### [TASK TO COMPLETE]
Print all the records below, word for word and in full.

### [SUPPLIED MATERIAL]
⟨

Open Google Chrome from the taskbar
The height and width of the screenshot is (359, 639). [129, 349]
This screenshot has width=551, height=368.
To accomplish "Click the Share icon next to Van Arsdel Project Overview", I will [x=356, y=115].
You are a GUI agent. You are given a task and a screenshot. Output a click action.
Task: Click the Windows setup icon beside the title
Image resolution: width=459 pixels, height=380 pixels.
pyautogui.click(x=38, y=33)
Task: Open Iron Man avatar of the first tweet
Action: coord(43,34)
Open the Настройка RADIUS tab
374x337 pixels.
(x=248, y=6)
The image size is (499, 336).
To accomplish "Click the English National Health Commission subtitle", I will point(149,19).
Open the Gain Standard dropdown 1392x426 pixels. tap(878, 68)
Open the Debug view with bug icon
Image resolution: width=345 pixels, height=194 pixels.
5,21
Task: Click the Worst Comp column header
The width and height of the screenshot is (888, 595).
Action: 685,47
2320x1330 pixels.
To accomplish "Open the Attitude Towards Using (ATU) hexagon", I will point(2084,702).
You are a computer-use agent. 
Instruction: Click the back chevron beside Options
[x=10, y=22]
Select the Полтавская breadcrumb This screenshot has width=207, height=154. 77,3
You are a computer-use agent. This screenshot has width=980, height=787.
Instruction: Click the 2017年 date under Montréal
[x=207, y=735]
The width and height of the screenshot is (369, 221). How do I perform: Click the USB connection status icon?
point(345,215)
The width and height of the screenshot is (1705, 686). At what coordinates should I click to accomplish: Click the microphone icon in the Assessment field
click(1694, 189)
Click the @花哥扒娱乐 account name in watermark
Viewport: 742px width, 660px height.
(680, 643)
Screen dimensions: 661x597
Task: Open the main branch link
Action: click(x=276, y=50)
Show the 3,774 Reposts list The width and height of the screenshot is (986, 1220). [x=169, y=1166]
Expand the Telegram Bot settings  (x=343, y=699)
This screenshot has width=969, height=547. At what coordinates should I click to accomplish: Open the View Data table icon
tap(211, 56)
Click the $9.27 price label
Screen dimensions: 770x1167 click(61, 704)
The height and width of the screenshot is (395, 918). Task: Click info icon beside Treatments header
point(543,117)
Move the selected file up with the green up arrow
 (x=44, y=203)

⟩

### [TASK ANSWER]
Open Google Chrome from the taskbar
The height and width of the screenshot is (359, 639). [129, 349]
This screenshot has width=551, height=368.
To accomplish "Click the Share icon next to Van Arsdel Project Overview", I will [x=356, y=115].
You are a GUI agent. You are given a task and a screenshot. Output a click action.
Task: Click the Windows setup icon beside the title
Image resolution: width=459 pixels, height=380 pixels.
pyautogui.click(x=38, y=33)
Task: Open Iron Man avatar of the first tweet
Action: coord(43,34)
Open the Настройка RADIUS tab
374x337 pixels.
(x=248, y=6)
The image size is (499, 336).
To accomplish "Click the English National Health Commission subtitle", I will point(149,19).
Open the Gain Standard dropdown 1392x426 pixels. tap(878, 68)
Open the Debug view with bug icon
Image resolution: width=345 pixels, height=194 pixels.
5,21
Task: Click the Worst Comp column header
The width and height of the screenshot is (888, 595).
Action: 685,47
2320x1330 pixels.
To accomplish "Open the Attitude Towards Using (ATU) hexagon", I will point(2084,702).
You are a computer-use agent. 
Instruction: Click the back chevron beside Options
[x=10, y=22]
Select the Полтавская breadcrumb This screenshot has width=207, height=154. 77,3
You are a computer-use agent. This screenshot has width=980, height=787.
Instruction: Click the 2017年 date under Montréal
[x=207, y=735]
The width and height of the screenshot is (369, 221). How do I perform: Click the USB connection status icon?
point(345,215)
The width and height of the screenshot is (1705, 686). At what coordinates should I click to accomplish: Click the microphone icon in the Assessment field
click(1694, 189)
Click the @花哥扒娱乐 account name in watermark
Viewport: 742px width, 660px height.
(680, 643)
Screen dimensions: 661x597
Task: Open the main branch link
Action: click(x=276, y=50)
Show the 3,774 Reposts list The width and height of the screenshot is (986, 1220). [x=169, y=1166]
Expand the Telegram Bot settings  (x=343, y=699)
This screenshot has width=969, height=547. At what coordinates should I click to accomplish: Open the View Data table icon
tap(211, 56)
Click the $9.27 price label
Screen dimensions: 770x1167 click(61, 704)
The height and width of the screenshot is (395, 918). Task: Click info icon beside Treatments header
point(543,117)
Move the selected file up with the green up arrow
 (x=44, y=203)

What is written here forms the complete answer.